There are a lot of books on the Smoky Mountains.
And even though Ben Anderson of Asheville is a longtime friend, I’ll admit that when I first heard he was planning to write about hikes in Great Smoky Mountains National Park, I did wonder what another book could add to the existing canon.
A couple of months ago, when John F. Blair published Ben’s “Smokies Chronicles: A Year of Hiking in Great Smoky Mountains National Park,” I found out. What Ben’s book gives us is a guide for the occasional hiker – trail descriptions and insights aimed at people who enjoy visiting the park from time to time but will likely never hike all of its 900 miles of trails. By including a mix of short and longer hikes, Ben has given the rest of us a great tool to plan our own adventures.
Ben completed 40 hikes during 2016, surpassing his goal of 400 miles while traveling on all or part of 60 trails. He documents each of those experiences, describing how to get to a particular trailhead, whether it’s easy or hard to find, what to expect on the trail and the weather conditions he encountered along the way. As he discusses the various trails, he mixes in Park facts as well as an overview of the area’s history.

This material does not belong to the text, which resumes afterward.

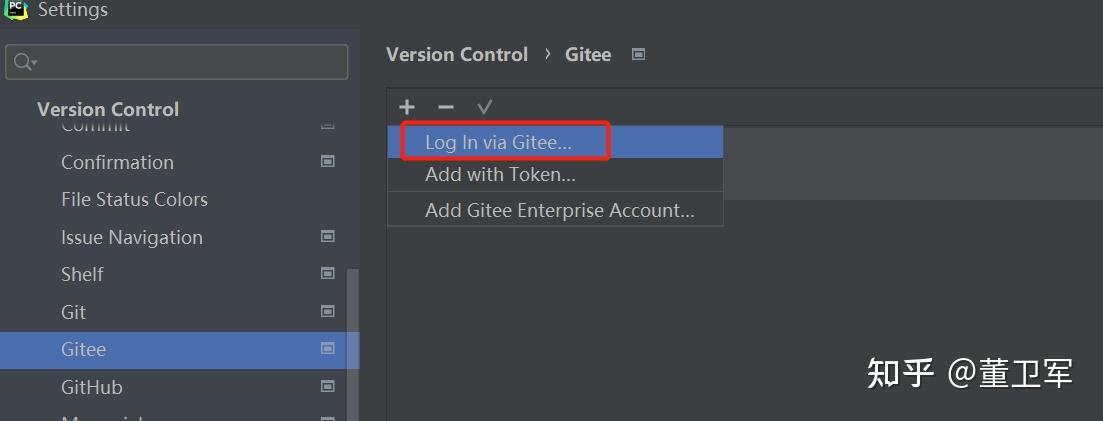This screenshot has height=421, width=1103.
Task: Click the checkmark set default account icon
Action: [485, 107]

I’ve hiked many of the trails Ben writes about, so I was interested in seeing how his thoughts compared to my own. For example, he did the Lower Mt. Cammerer trail as part of a two-night camping trip; I day-hiked that one, coincidentally experiencing it with Ben’s wife, Karen, almost exactly two years before Ben hiked it. While Ben did an out-and-back hike from Cosby Campground, Karen and I, along with Kay Clemmons of Sylva, started at Davenport Gap near Big Creek and walked several miles on the Appalachian Trail before reaching the Lower Mt. Cammerer trailhead. Kay planned the hike, and instead of going out and back, she had arranged a car switch with hiking friends James and Sue Nations, and Inez Dills and her daughter Karla Parris. While we walked it under different circumstances, I remember that trail just as Ben describes it – lacking spectacular views (except for the Sutton Ridge overlook a short distance off the trail) but featuring beautiful woods, especially in October, and a pleasant, mostly rock-free, path.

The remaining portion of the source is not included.